Global efforts and preventions of the speeding COVID-19 cannot be well understood only by biological and healthcare tools. Some mathematical models have been investigated for further improvements and give estimations for such model parameters. An issue that can be further studied is identifying key critical model parameters. This helps international efforts to pay more attention to the sensitive elements. The suggested coronavirus disease (COVID–19) model here is a complicated one, and it requires some mathematical tools to have improvements in interventions and healthcare programs.

The used model in this paper has further improved based on the computational results using MATLAB for different initial populations and parameters. Some main results can help in understanding the suggested model more widely and effectively. By using computational simulation, we identify some key critical parameters that have a great role in spreading this virus among the model classes. One of the identified key parameters is the transmission rate between asymptomatic infected and reported symptomatic individuals. This is an important finding in the understanding of the COVID-19 and how this virus spreads more quickly. Some other critical model parameters have investigated in this paper. For example, the transmission parameter between asymptomatic infected and unreported symptomatic individuals has a great impact on the dynamics of the model states. Besides these findings provide additional information about estimations and predictions for the number of infected individuals. Accordingly, our results in identifying key parameters are broadly consistent with clinical and biological findings.

Remaining issues are subject to sensitivity analysis. This is also an important issue that can be further studied. We have applied the idea of local sensitivity to calculate the sensitivity of each model state concerning model parameters for the updated model of the COVID-19. Three different techniques are investigated which are non-normalizations, half normalizations, and full normalizations. These provide us an important step forward to identify critical model elements. By using local sensitivity approaches we concluded that almost all model states are sensitive to the critical model parameters {  γ ,   δ ,   η } . This becomes a great step forward and helps international attempts regarding the COVID-19 pandemic outbreak. This may help to reduce the number of infected individuals from the disease and to prevent the coronavirus more widely in the community. It can be concluded that the identified factors can be controlled to reduce the number of infected individuals. Overall, our results demonstrate a strong effect of the key critical parameters on the spreading COVID-19.

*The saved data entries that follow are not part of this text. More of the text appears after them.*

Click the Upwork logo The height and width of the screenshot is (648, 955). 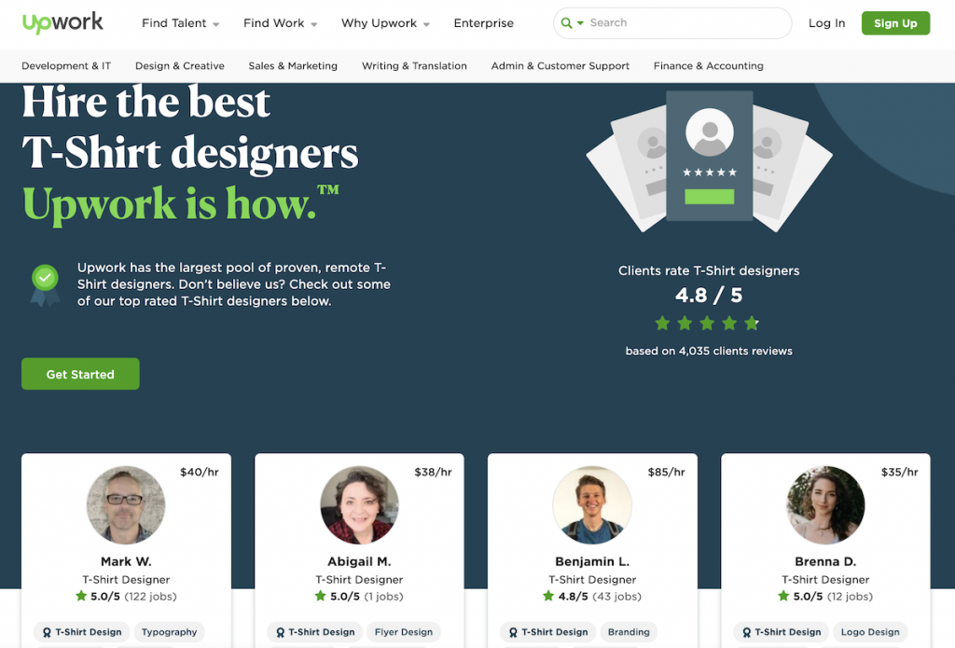tap(62, 23)
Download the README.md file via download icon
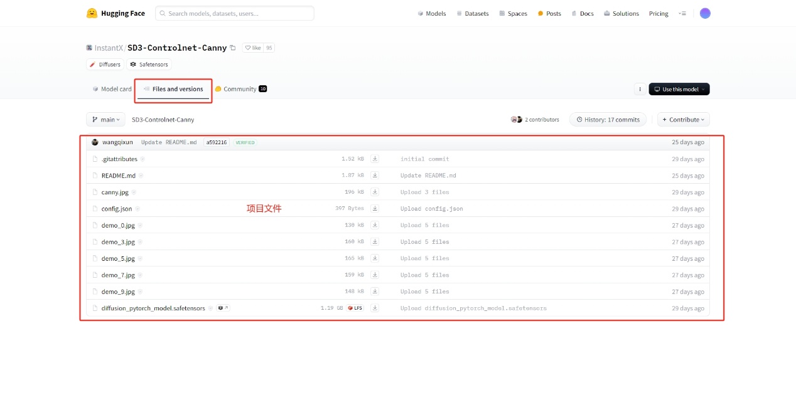This screenshot has width=796, height=395. click(375, 176)
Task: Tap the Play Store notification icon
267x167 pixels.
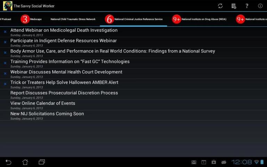Action: (x=214, y=162)
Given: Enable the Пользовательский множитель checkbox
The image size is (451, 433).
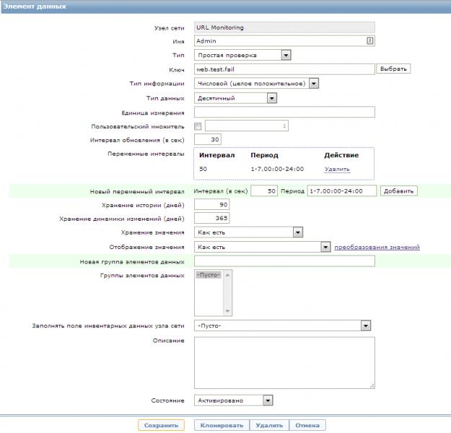Looking at the screenshot, I should coord(198,126).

Therefore, based on the effect of each involved parameters over the model states, more suggestions and interventions can be proposed for controlling the COVID-19 disease. That will be useful for any interventions and vaccination programs. Accordingly, the healthcare communities should pay more attention to the quarantine places for controlling this disease more effectively. It can be strongly suggested that anyone in the quarantine places should be separated from the others and should use only their separate equipment, bedroom, and toilet to prevent the transmission of the virus through the touching of shared surfaces. Another suggestion is that reducing the contact between asymptomatic-symptomatic groups and susceptible groups, this is effectively minimizing the number of infected people. It seems necessary to plan a certain strategy to put the asymptomatic infected individuals on quarantine places sooner rather than later. Future research on identifying key critical elements might extend the explanations of the new COVID-19 more widely. It will be important that future research investigates more suggested transmissions between the model groups. For example, the model will further improve by adding two transmission paths, one of them is between unreported symptomatic infected and reported symptomatic infected, the other one is between asymptomatic infected and recovered individuals.

Declaration of Competing Interest

The authors declare that there are no competing interests.